Today was the day I had been dreading from the moment I was invited to join TopDeck on one of their tours. I knew there had to be a day like this on the trip, and even though I didn’t know which day it would be, I was fully expecting it. A very VERY long drive that started incredibly early in the morning.
Our wake-up call came at 4.55am (thanks Alex!) and we were at breakfast by 5.20am – the hotel opened the buffet early as we had a 6am start. I couldn’t really face eating to be honest, it was far too early for me, so I opted for some fresh melon and raw peanuts to at least give me something in my belly for the journey ahead. We settled in the bus and left by 6am, heading west towards the coast. As we came out of Konya we climbed up into the mountains and could see sunrise right across the plain, it was quite beautiful and a lovely start to the morning even if it was early. The bus was silent as most people slept, but I just listened to music and looked out of the window using the time to relax my thoughts and let my eyes enjoy the view.
The landscape changed regularly – there were mountains and trees, then farmland and orchards, meadows and plains, more mountains, villages and factories. I saw lots of stray/wild dogs (we had to brake hard to avoid hitting a puppy), there seem to be lots living wild in rural Turkey, I know the municipality look after them (as far as injections go) in Istanbul but I’m not sure about everywhere else. A much nicer sight was watching a couple of doves dancing around in the sky, they seemed to stay alongside the bus for a few miles, I imagine there’s some kind of scientific reason how air flow around the fast moving bus allowed them to surf along without using up much energy or something, I don’t know.
After three hours of seated relaxation we stopped at Egirgir, a fresh water lake town, for a break and a walk. What an absolutely beautiful place. There would normally be a busy market there on a Thursday, which is the main reason for the stop (apart from that longer than three hours on a bus is definitely long enough), but not on this particular Thursday due to it being Eid. First and very importantly we filed off the bus towards what Alex described as the nicest toilet in the town, where we queued for the one western style toilet (well apart from those who were better travelled). I had expected there to be a toilet on board the bus, but there wasn’t – there was a fridge, but no loo.
The beautiful Egirgir lake – it really was crystal clear water.
The town was lovely. It was only 9am but already very warm, and as we had an hour to stretch our legs I had a wander along the waterfront to enjoy the views and the fresh air. I dipped my toes in the water but it was a bit chilly, if I had thought to have my towel in my day sack I could have gone for a swim. But it was nice to just have a chilled walk. The town was almost silent, there were very few people about, and none of the shops were open – a bit like heading into Lincoln city centre on Christmas Day. I came across a boat yard and a couple of little beaches, sat and watched some geese and swans rush about, and eventually made my way back to the bus. It’s a shame the market wasn’t on but I kind of liked wandering around the sleepy town in silence just poking around wherever I felt like without anyone wondering what I was up to.

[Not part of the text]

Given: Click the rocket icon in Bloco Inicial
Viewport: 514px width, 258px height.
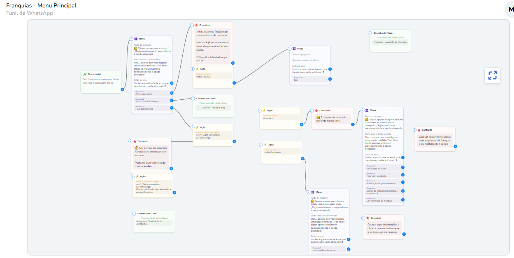Looking at the screenshot, I should [x=85, y=74].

Boats and geese at Egirgir.
As we left Egirgir we climbed up and over yet another mountain, there are lots in Turkey, and along the perimeter of a large military base that is in those hills. Turkey has compulsory national service, and some of those young men will end up at this particular base. There are also full time soldiers here. Alex said that it’s a well-known base in Turkey but for the wrong reasons; it’s the base from which military personnel get sent to Iraq and Syria, straight to the front line – men, and their families, know that if they are posted here they will almost certainly be dead within a few months. Wow. They are on base for two months for some training, and then get sent to war.
As I said, it was the day of Eid, and so one of the common sights through the bus window was that of sacrifice. It was all a bit gruesome to someone like me who isn’t used to seeing that, but it is part of the religious culture and I have no problem with it in that sense. I learnt that the sacrificed animal, which can be a sheep, goat, or even cow, is eaten. Families come together and buy an animal to sacrifice, and the kind of animal depends on how much the family can or wants to spend. Once cooked, they eat a third of the meat themselves, serve a third to their family and friends, and give the remaining third to the poor. I saw lots of families outside their homes making their sacrifices – right outside their front doors, or under their porch, in their gardens or yards. Some animals had their heads cut off, others were being skinned, and some were already hanging in the tree waiting to be butchered ready for cooking. I even saw a young boy of about five or six with a very large and blooded knife; Alex explained that boys are taught how to kill and butcher an animal during Eid as part of the festival, and therefore understand where their meat comes from. They say travel opens your eyes and helps you learn in a way books could never match, and I would definitely agree with that sentiment.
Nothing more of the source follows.